Squam Lake Ridge Race. More than just a race.
The Squam Lake Ridge Race, put on by the Squam Lakes Association, is a race that I plan to confront again next year. This year the race defeated me. Plain and simple. I wasn’t up to the challenge. I let my mind take control of my performance and that was the end of it.
I woke up on the morning of the race after a restless night of sleep. I had gone to bed to late. I did not nourish or hydrate properly (eating foods that would upset my stomach and perhaps had a taste of wine . . .) During the night the rain fell on our tin roof in drumming sheets. The rain woke my 3 year old who climbed into bed next to me somewhere around 3:45 a.m. too close to when my alarm would be going off for the race. I never truly fell back to sleep and felt groggy as I slid into my racing clothes wondering if the driving rain would continue through the morning. It was pitch black outside which matched my mood. It did not feel like a day to race but I went anyway. I was committed and had a friend coming along.
Driving to the race my mood perked up with the company of a good friend as we chatted about running, adventures, and life. Thankfully as the sun came up the rain subsided. Being that this race was in its first year we weren’t sure if we’d be the only ones at the race. But steadily the runners arrived. By runners I mean super fit ultrarunners in disguise, who at the start peeled of their rain gear revealing muscular quads and calves ready to “kill” the first climb to the top of the ridge and intense grit and determination. I felt intimidated at the start. I felt sluggish. I had forgotten my mojo at home.
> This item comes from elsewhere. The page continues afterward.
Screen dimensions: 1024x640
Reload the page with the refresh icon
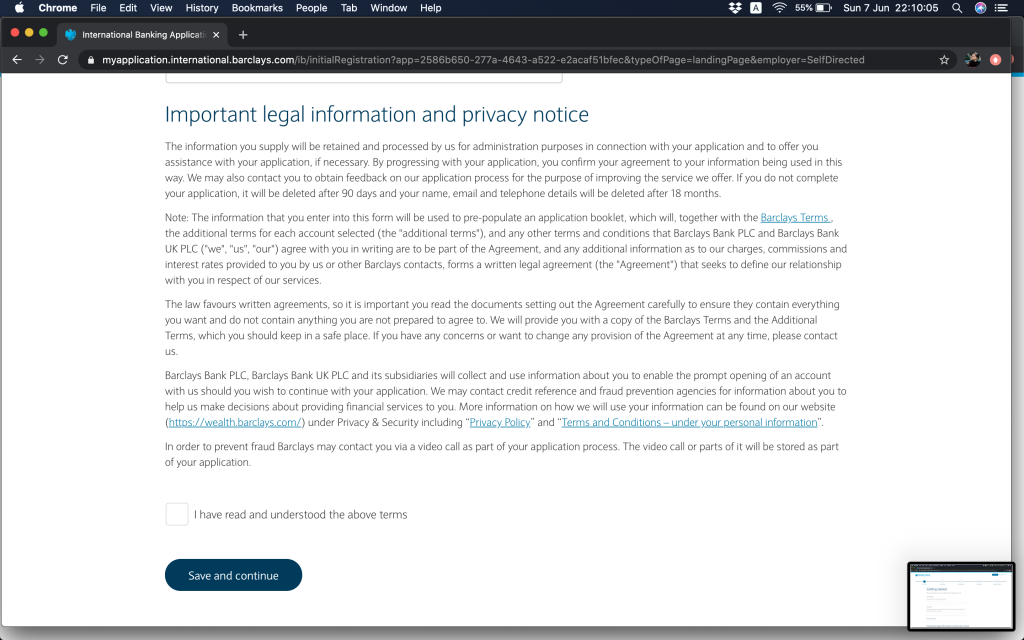click(63, 60)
The start of the race was low-key. I went out too fast and felt the wind leave my lungs as soon as we began climbing the first peak. That’s where the negative self-talk began. Damn that little voice in my head . . . ! The uphill climb was tough. The rocks were smooth and slippery and in some places I felt as though I was climbing a ladder. Running became a full body sport. I worked to find hand holds and was thankful for my strong shoulders and lats as they were needed to hoist myself up and over boulders in places.
Eventually I reached the top. I felt defeated and my energy was low. A couple of runners passed me as I hit this low point and I even said that they could go on by because I had lost my energy. An awesome runner friend offered me a GU but at this point I knew that it was more than fuel that was missing. I had hit my low-point. The miles in this race were spent soul searching. Why was I putting so much pressure on myself? Why was I pushing so hard? Why was I running away? Why wasn’t I enjoying what I had. I spent the next 4 miles sliding over slick rocks and struggling to stay upright. I fell down hard. Losing my breath for a moment. Eventually I came to a point in the race that made it all worth it.
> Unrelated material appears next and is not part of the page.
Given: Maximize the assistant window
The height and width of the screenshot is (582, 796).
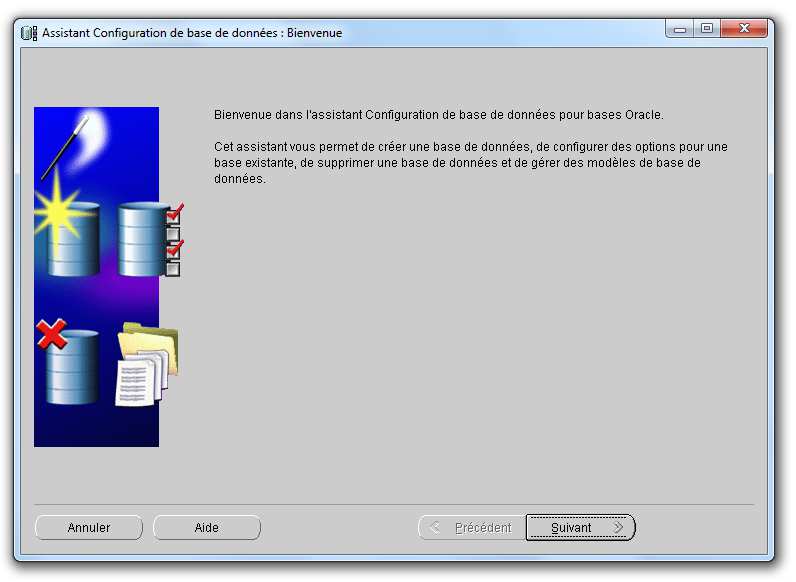Looking at the screenshot, I should click(707, 29).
It was amazing. The trees opened up as rays of sunlight broke through the clouds revealing a silver Squam Lake spanning for miles below me. I remembered why I was there. I picked myself up and decided to push on just as I am doing now. I must pick myself and get going in a forward direction. This race was a turning point for me. It helped me to see myself. I am strong and I am the one who will cary myself through when things get hard.
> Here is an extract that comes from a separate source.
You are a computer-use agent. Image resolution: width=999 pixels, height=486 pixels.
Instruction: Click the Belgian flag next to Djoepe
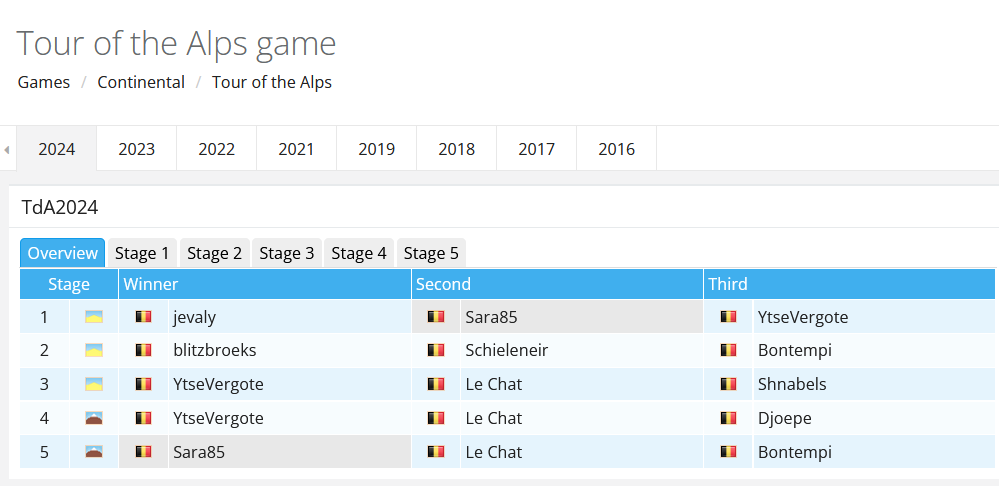[x=728, y=418]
I finished the race. It wasn’t about my time it was about finishing. It wasn’t easy. I challenged my body and worked hard to bring everything back into a positive focus. It is what I am doing now every single day. I am moving forward . . . slowly . . . one foot in front of the other. It will take time but I will get myself back to where I want to be.
It’s funny how sometimes just when you need it most life throws you into a situation that helps you to see again. I see everything around me now and I am thankful.